# Task:
Could you write out the line containing "You are a GUI" and all the lines below it in the data, exactly, through the final one and nothing else?

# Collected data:
[Start of Attachment]

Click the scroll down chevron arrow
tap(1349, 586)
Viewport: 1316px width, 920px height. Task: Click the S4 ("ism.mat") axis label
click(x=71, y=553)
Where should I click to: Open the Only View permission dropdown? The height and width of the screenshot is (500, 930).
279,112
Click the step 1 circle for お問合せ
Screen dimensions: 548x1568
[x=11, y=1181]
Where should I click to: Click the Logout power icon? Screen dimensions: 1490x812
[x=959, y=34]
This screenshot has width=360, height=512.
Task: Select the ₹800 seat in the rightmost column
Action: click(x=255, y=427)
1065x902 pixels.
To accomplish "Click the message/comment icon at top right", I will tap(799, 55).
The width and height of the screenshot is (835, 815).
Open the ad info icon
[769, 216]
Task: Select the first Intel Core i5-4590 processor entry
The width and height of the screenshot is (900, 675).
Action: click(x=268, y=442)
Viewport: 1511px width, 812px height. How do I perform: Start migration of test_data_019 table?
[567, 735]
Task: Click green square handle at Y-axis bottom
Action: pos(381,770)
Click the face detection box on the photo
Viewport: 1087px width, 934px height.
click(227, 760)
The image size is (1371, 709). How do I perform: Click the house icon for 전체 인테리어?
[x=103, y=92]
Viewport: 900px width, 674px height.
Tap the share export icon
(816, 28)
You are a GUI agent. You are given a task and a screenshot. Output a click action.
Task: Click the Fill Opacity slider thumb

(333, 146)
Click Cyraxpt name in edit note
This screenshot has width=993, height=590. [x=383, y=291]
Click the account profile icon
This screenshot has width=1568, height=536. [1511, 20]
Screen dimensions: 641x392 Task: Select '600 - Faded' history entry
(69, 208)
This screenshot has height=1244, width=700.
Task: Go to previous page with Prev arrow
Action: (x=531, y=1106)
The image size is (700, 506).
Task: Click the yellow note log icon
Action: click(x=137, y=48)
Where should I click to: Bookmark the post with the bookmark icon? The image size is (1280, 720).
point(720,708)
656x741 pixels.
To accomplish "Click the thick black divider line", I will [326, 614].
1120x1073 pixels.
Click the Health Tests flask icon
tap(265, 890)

[End of Attachment]

# Response below:
You are a GUI agent. You are given a task and a screenshot. Output a click action.
Task: Click the Fill Opacity slider thumb

(333, 146)
Click Cyraxpt name in edit note
This screenshot has width=993, height=590. [x=383, y=291]
Click the account profile icon
This screenshot has width=1568, height=536. [1511, 20]
Screen dimensions: 641x392 Task: Select '600 - Faded' history entry
(69, 208)
This screenshot has height=1244, width=700.
Task: Go to previous page with Prev arrow
Action: (x=531, y=1106)
The image size is (700, 506).
Task: Click the yellow note log icon
Action: click(x=137, y=48)
Where should I click to: Bookmark the post with the bookmark icon? The image size is (1280, 720).
point(720,708)
656x741 pixels.
To accomplish "Click the thick black divider line", I will [326, 614].
1120x1073 pixels.
Click the Health Tests flask icon
tap(265, 890)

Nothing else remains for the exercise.